Engineers from the University of Massachusetts Amherst have discovered that nearly any material can be made into a device to capture electricity from humidity in the air, according to a new study published in the peer-reviewed journal Advanced Materials recently.

Jun Yao, assistant professor of electrical and computer engineering in the College of Engineering at UMass Amherst, and the paper’s senior author, explained that the device works similarly to a cloud and lightning.

In a cloud, which is simply a mass of water droplets, each droplet contains a charge and can lead in some conditions to the production of a lightning bolt.

“What we’ve done is to create a human-built, small-scale cloud that produces electricity for us predictably and continuously so that we can harvest it,” said Yao.
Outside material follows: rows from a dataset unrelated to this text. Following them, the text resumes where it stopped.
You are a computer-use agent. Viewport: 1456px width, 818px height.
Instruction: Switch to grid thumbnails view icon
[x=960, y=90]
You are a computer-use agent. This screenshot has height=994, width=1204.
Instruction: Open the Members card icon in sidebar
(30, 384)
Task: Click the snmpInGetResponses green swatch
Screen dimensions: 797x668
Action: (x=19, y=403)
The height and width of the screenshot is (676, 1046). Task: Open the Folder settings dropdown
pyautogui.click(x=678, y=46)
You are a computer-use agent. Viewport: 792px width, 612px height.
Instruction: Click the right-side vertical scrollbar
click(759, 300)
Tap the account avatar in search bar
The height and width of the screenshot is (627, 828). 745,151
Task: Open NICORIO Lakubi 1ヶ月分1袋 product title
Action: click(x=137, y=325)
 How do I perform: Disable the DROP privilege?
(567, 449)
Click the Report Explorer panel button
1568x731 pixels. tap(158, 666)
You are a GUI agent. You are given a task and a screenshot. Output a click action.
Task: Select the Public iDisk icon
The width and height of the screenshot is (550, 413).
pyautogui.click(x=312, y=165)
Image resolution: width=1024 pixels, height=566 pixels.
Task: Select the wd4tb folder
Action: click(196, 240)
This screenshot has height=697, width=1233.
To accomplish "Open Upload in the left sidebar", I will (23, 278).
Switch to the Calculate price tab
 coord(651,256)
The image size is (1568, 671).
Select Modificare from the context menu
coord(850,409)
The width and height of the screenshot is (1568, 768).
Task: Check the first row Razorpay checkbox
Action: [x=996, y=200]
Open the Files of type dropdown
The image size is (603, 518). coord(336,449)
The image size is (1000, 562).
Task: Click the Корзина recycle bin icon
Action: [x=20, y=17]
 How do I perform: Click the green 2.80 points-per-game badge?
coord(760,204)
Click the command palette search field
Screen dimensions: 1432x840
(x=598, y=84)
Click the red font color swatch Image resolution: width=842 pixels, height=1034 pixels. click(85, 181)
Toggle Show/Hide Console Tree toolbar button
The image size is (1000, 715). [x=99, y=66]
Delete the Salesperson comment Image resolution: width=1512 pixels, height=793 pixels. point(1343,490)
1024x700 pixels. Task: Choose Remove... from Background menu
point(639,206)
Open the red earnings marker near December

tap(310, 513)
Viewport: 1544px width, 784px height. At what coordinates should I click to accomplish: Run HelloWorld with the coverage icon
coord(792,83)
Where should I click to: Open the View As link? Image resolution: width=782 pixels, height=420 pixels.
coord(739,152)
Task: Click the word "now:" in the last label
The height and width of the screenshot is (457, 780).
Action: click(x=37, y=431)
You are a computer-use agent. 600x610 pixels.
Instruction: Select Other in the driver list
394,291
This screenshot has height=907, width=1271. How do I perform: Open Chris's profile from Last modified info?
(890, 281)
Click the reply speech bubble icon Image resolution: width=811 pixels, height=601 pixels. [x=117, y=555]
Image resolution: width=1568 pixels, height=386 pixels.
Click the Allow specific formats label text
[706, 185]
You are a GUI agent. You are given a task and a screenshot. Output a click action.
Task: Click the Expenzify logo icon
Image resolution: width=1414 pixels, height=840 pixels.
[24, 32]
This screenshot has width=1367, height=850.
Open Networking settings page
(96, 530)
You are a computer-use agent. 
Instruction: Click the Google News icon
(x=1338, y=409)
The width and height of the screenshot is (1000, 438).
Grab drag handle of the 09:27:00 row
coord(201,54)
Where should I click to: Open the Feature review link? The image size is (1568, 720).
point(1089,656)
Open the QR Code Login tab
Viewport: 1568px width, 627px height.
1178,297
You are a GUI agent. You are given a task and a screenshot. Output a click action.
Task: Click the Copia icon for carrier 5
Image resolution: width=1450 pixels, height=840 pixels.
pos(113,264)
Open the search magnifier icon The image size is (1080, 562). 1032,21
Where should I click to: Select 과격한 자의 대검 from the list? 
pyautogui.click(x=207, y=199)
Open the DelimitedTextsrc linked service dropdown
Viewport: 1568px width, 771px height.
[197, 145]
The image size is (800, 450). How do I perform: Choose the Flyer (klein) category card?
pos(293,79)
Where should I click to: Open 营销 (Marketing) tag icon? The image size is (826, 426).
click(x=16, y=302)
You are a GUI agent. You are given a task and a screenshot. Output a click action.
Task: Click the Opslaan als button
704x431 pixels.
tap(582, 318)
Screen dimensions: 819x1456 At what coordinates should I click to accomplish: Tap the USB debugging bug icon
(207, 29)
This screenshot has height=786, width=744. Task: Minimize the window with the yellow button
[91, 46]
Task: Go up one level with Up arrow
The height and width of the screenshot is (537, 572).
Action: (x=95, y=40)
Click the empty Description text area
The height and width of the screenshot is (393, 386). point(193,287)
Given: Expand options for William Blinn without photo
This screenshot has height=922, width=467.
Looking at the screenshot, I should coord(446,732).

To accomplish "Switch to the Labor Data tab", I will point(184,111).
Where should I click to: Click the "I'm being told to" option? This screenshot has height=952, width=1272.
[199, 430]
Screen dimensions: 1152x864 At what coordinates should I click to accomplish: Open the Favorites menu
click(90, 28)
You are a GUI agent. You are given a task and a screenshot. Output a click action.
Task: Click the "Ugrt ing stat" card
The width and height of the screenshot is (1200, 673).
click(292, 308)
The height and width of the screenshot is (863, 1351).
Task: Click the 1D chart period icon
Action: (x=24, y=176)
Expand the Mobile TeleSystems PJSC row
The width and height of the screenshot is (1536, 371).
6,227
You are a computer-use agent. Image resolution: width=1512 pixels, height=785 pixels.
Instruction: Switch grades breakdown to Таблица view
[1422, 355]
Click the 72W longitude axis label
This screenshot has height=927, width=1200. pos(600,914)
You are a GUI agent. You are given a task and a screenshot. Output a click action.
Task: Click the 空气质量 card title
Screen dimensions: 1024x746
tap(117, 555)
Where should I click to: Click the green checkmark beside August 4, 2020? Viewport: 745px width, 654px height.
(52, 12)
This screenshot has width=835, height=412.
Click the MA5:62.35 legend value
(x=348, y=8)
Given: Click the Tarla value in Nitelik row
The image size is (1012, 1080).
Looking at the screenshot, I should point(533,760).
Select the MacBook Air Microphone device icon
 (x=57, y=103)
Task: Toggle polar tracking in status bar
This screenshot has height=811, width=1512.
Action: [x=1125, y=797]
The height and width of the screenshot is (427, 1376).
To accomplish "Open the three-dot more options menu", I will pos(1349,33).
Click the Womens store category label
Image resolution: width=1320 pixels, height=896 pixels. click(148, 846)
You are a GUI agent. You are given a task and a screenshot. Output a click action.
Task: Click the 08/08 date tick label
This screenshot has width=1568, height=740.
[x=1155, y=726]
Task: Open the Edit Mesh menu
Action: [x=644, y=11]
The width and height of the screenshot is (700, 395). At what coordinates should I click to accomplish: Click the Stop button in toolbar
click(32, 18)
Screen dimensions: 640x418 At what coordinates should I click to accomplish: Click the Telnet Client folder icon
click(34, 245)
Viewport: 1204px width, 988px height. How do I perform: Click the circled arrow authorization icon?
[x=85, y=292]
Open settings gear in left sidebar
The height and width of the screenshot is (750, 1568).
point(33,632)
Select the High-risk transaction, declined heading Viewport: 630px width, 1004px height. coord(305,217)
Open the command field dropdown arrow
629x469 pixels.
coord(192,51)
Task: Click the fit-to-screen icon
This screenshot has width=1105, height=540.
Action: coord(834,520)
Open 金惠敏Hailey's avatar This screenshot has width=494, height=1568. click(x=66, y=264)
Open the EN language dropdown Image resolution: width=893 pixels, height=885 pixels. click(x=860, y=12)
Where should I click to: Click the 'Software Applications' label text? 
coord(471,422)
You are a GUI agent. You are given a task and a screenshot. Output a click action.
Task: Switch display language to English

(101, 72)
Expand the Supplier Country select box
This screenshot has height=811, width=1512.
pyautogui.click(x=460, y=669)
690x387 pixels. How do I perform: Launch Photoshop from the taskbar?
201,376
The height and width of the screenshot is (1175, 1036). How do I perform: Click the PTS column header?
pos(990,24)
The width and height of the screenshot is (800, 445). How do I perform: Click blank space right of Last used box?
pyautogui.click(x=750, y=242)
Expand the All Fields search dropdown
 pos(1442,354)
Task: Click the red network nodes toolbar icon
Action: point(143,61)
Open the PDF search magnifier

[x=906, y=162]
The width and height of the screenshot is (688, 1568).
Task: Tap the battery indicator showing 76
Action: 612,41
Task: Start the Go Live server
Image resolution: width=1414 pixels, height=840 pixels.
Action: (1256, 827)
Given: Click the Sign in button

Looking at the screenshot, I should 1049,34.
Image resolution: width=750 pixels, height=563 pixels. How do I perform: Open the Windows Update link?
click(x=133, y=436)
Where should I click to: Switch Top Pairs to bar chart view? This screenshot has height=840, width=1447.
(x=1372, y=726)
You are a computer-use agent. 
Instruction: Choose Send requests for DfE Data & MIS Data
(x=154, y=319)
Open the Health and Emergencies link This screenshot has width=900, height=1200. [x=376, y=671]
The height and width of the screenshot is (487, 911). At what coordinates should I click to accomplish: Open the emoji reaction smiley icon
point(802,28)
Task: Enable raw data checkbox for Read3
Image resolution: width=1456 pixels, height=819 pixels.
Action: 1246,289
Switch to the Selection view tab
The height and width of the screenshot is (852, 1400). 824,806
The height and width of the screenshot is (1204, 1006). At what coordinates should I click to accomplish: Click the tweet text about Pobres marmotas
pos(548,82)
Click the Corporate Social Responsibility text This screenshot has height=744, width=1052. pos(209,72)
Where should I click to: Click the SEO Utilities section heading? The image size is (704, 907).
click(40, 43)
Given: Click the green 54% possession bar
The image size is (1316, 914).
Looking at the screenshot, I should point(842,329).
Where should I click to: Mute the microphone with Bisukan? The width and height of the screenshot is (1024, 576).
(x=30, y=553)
The “man-made cloud” relies on a phenomenon that Yao and his colleagues call the “generic Air-gen effect.”

Lightning over Jerusalem (credit: Prof. Daniel Rosenfeld)

The origins of the ‘Air-gen effect’

Yao first discovered the effect in research he conducted with co-author Derek Loley, Distinguished Professor of Microbiology at UMass Amherst, in 2020, in which they showed that electricity could be harvested from the air using a specialized material made of protein nanowires grown from the bacterium Geobacter sulfurreducens.

The engineers then realized that they could make this device out of almost any kind of material, as long as it has holes smaller than 100 nanometers (less than a thousandth of the width of a human hair).

The device consists of a thin layer of material filled with nanoholes that would let the water molecules flow through the upper to the lower part of the material. The holes are just small enough so that the water molecules create a “charge imbalance” and bombard the upper part of the layer with more charge-carrying water. This creates a phenomenon similar to the cloud as the upper part has a different charge than the lower version.

“The idea is simple,” said Yao, “but it’s never been discovered before, and it opens all kinds of possibilities.”

Humidity is constantly in the air, so the devices would be able to run constantly, no matter the weather or location. The devices are also exceedingly small, meaning it can be scaled up significantly without taking up too much space, potentially creating kilowatt-level power.

“Imagine a future world in which clean electricity is available anywhere you go,” said Yao. “The generic Air-gen effect means that this future world can become a reality.”